By Richard Gaines
Gloucester Daily Times
The engineers of Annisquam Woods, builder Michael Carrigan's 28-unit
cluster development proposed for 32 rural acres of rough terrain east
and high above Washington Street, are going back to the drawing board -
with their erasers.
Their assignment, arranged Monday night, was to eliminate Annisquam
Woods' southerly connection to the outside world - to little Tufts Lane
and then the nearly impassable Bennett Street that merges with Dennison
Street north of Goose Cove.
The deletion of the Tufts-Bennett connection will leave the eight
duplexes and 20 homes in the development with a single travel route in
and out from the north - from Hutchins Court and its connection to
Revere Street and its connection to Washington Street just north of the
Annisquam Village Church.
In their current state, those roads are already "narrow and overgrown
(with) curves and hills that are a challenge in bad weather," noted Lt.
Joseph Aiello, the Police Department's road safety expert.

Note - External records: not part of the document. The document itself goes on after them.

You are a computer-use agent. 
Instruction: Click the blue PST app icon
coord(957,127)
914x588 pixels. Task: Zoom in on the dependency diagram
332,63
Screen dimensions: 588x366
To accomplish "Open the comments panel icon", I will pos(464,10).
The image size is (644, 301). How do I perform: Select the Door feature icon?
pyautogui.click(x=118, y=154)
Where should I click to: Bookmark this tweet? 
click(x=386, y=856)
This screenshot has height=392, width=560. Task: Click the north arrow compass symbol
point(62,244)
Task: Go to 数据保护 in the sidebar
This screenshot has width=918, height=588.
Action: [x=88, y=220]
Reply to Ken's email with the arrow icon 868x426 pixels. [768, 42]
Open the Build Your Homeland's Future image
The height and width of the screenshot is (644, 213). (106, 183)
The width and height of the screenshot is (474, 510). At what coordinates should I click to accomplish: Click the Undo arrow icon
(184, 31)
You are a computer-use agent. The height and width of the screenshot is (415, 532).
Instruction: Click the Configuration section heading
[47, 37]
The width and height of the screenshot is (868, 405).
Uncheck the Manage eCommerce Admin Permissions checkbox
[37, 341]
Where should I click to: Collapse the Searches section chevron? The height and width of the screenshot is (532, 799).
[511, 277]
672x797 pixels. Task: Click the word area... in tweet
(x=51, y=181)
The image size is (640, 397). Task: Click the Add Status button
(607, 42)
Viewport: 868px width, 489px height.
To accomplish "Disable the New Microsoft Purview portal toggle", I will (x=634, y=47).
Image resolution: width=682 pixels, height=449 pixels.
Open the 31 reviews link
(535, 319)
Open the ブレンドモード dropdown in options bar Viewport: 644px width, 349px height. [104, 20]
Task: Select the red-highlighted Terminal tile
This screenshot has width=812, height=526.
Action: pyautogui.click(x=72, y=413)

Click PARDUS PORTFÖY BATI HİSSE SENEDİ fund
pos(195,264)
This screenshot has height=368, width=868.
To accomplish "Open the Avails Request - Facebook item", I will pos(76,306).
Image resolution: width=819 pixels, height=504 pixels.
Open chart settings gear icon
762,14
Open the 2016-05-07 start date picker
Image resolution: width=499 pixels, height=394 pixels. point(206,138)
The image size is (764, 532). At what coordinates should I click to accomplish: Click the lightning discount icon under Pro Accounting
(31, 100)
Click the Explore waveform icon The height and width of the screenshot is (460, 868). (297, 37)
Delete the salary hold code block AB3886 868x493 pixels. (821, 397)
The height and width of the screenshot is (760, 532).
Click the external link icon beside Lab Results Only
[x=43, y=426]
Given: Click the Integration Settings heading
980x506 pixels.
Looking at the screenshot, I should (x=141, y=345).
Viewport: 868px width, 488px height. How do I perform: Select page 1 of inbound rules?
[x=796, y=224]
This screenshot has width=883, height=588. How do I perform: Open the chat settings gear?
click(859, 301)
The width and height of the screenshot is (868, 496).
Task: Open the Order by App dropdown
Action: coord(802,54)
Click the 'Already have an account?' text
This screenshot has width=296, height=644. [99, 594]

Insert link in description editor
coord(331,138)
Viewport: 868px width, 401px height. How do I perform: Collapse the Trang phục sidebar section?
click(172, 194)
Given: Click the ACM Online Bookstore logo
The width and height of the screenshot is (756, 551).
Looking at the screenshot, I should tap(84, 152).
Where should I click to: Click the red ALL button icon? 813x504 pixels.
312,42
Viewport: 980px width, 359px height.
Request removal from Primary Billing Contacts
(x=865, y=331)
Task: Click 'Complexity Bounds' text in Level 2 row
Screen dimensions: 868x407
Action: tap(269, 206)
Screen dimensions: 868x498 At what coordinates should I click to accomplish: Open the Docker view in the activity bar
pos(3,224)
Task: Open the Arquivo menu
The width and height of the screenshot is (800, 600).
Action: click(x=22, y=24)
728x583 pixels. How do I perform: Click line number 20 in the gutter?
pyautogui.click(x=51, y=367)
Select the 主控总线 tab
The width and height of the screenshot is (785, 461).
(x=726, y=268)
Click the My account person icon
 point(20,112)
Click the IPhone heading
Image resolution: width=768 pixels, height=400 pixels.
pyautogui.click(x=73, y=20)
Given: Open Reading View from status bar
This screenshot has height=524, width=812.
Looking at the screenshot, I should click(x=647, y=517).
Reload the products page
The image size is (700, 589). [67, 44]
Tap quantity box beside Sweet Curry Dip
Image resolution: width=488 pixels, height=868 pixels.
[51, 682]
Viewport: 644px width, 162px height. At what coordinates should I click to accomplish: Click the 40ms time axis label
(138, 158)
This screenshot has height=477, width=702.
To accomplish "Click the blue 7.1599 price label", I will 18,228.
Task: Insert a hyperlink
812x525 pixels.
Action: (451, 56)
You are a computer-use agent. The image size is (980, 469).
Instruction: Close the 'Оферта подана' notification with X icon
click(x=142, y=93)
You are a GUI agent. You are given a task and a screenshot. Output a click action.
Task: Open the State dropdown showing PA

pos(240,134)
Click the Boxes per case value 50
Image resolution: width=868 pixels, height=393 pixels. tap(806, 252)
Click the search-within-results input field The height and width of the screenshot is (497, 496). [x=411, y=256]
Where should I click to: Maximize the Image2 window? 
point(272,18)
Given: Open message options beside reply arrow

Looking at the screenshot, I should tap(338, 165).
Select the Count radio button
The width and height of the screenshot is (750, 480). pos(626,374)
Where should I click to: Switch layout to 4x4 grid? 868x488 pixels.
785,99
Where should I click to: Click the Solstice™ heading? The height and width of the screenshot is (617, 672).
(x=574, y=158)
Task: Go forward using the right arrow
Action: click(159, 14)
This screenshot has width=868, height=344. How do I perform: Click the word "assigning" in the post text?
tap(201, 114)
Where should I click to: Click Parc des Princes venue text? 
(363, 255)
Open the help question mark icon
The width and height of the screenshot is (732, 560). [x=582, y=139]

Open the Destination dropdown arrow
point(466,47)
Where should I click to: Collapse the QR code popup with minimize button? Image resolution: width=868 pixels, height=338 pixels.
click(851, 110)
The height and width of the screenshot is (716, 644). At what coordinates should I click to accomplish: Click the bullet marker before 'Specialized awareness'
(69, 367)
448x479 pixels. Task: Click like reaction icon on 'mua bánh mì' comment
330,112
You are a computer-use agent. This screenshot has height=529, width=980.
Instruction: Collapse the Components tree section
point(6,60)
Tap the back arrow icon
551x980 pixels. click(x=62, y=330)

But improvements to Hutchins Court and its intersection with Revere
Street were essential parts of Carrigan's original Annisquam Woods
submission. With the elimination of the alternate way in and out of
Annisquam Woods, all vehicles would be forced onto Hutchins Court.
Carrigan and his traffic engineers always assumed most drivers would use
that route, but Aiello believed otherwise and foresaw Annisquam Woods
adding traffic to Tufts Lane and the southern connectors, especially
with Bennett Street scheduled for modernization.
As designed and scrutinized by the Planning Board since July, the tie to
Tufts Lane was to have required construction of a massive land bridge
across a steep ravine. It would have interrupted a wildlife and drainage
corridor between the Dogtown wilderness and Langsford Pond.
It was this element that the organized opposition, the wildlife
advocates of the Massachusetts Audubon Society, the open space advocates
of Essex County Greenbelt, as well as the Planning Board, considered
Annisquam Woods' Achilles heel.
At the start of the review process this summer, James Groves, spokesman
for the Annisquam/Bay View citizens group, called the connection "the
largest private cement bridge on Cape Ann."
Carrigan said the bridge would have spanned perhaps 500 feet and
required enough "fabric-covered blocks" to hold a two-lane roadway as
much as 25 feet above the hollow favored by the full roster of Cape Ann
wildlife - minks, otters, turtles and deer - on their way to and from
Langsford Pond, according to the Audubon Society. A hole was to have
been left in the bridge's base to let the critters through.
"We're encouraged by the alteration," Audubon's Jeffrey Collins said.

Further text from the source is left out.